In 2015 we were working as an Irish covers band and went from a five-piece down to a four, then four to three, and so we just worked out how we could fill up the sound as much as possible but not limit ourselves to the (somewhat saturated) combination of guitar, bass and drums.
As a group of musicians used to performing live, how have you dealt with the lack of shows in 2020? Miserably. Missing it like crazy, and while I’ve wanted to pursue the limited gigging opportunities available, they’ve been competitively sought after and they’re not particularly ideal with the viral restrictions. It’s just been a good opportunity to work on the material we’ve got banked up.
The band recently released a video for the group’s 2018 song ‘Karma Krow’; what was the motivation behind that? It’s one of our best songs, and totally emblematic of who we are and what we sound like, and we had some setbacks with the production company producing the video, so we took matters into our own hands and started from scratch at home. It was really fun!
The band also relocated from Nimbin to Brisbane; was that a natural move? Nimbin and the Northern Rivers in general aren’t as barren as many regional towns are as far as having an arts and music culture go, but being based in a capital city is a more tactical vantage point for opportunity scouting.
What’s the most underrated thing about living in Brisbane? Walter: The rent prices. Ange: Abandoned scientology buildings, but they’ve been knocked down.
The band originally formed as an Irish covers group; do you still throw the odd cover from time to time when on stage? Heaps, yeah. It’s really fun, and I feel that we owe it to audiences. Especially when they’re arriving, to cop three hours of original music where they might only know three or four songs across three acts, we feel like it’s the least we can do to entertain people for coming along.
Often we’ll chuck an Irish reel or a heavy rendition of the traditional Jewish piece ‘Hava Nagila’ and watch people just losing their minds carrying their friends around on chairs. It’s really fun. Really fun cultural appropriation haha.
We also sometimes carry out covers gigs for the money, to sustain the length of tours, and will book ourselves as a covers gig while usually getting away with playing our own material for 50 per cent of the gig.
The next 6-12 months for the band, what is the plan? Singles, singles, get into any festivals we can. Starved of gigs. Must eat.

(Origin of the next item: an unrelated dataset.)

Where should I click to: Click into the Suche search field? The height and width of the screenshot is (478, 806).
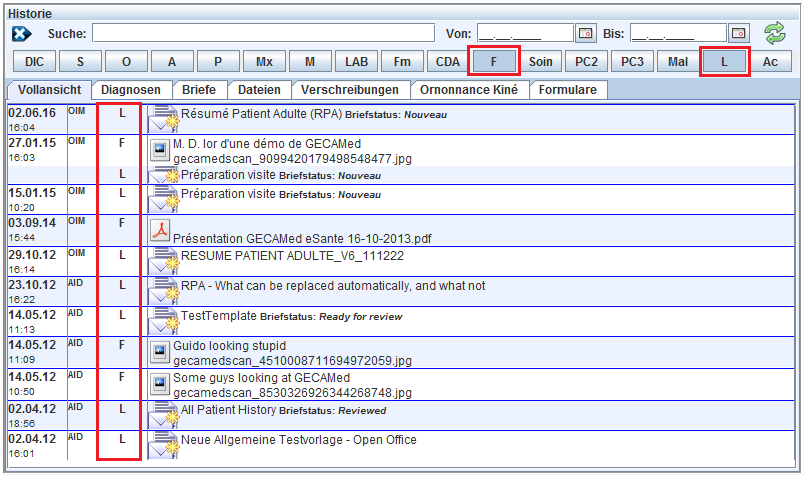tap(263, 33)
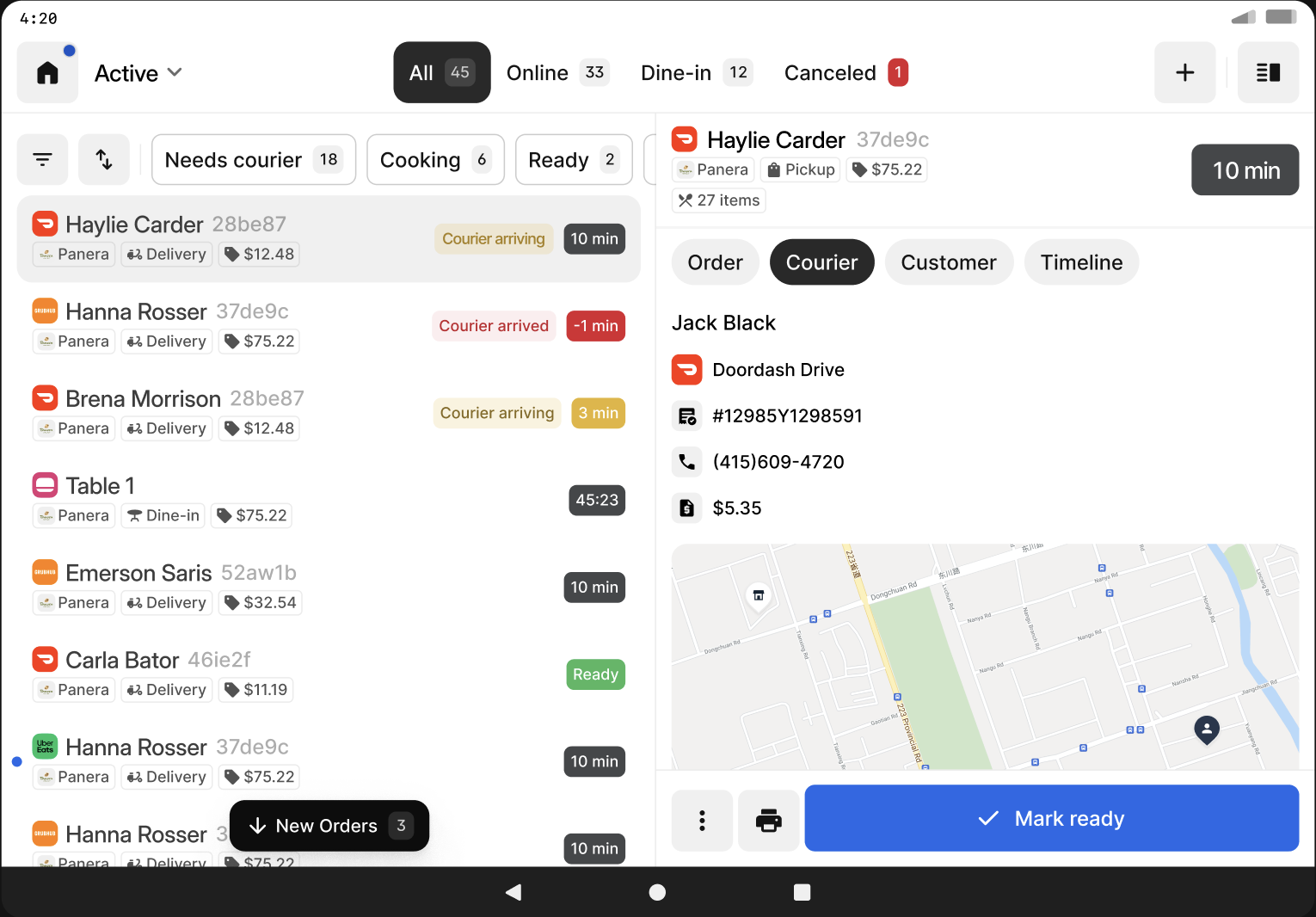Click the home icon button
The image size is (1316, 917).
48,73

To date, our most embarrassing moment was the time... Angelo existing. Nah. People hearing our music. Nah.
We got play on the bill with Smash Mouth and Marcia Hines at the Airlie Beach Festival of Music, and the second gig we played at, the staff loved it so much they gave us a bottle of $80 rum, which we downed the same day, in addition to there being an already unlimited supply of alcohol for all performers.
The next day, we were SUPREMELY hungover for our Balcony TV live feature, which happened to be at bloody 9am. Isaac and I both partook in tacky voms prior to the gig, but we actually pulled the song off thank god, because it was televised and we looked awful!
Life on the road can be... Walter: Really fun, really expensive. Angelo: It can be not fun and really warm. Walter: You’re a nerd.
If you'll have us on your bill, all we ask is that our rider contains... Angelo: Cigs. Water . Walter: Sharpie texters.
The most scary scenario you’ve found yourselves in? Realising we weren’t gonna be paid for a $2,200 gig in Proserpine because the venue declared bankruptcy after we played there. Or just in general, loads of really drunk people offering to be ‘roadies’.
What celebrity/ famous person would you love to be spokesperson of the band? Probably Mike Kerr from Royal Blood. I feel like he would understand us and he’s been a huge influence on us. New song from them is a banger.
What's the one chore you dislike the most? Walt: I literally enjoy housework. Ange: Dust and lint consume my life and everything I own.
Do you have any phobias? Ange: Chores, loud noises and large crowds.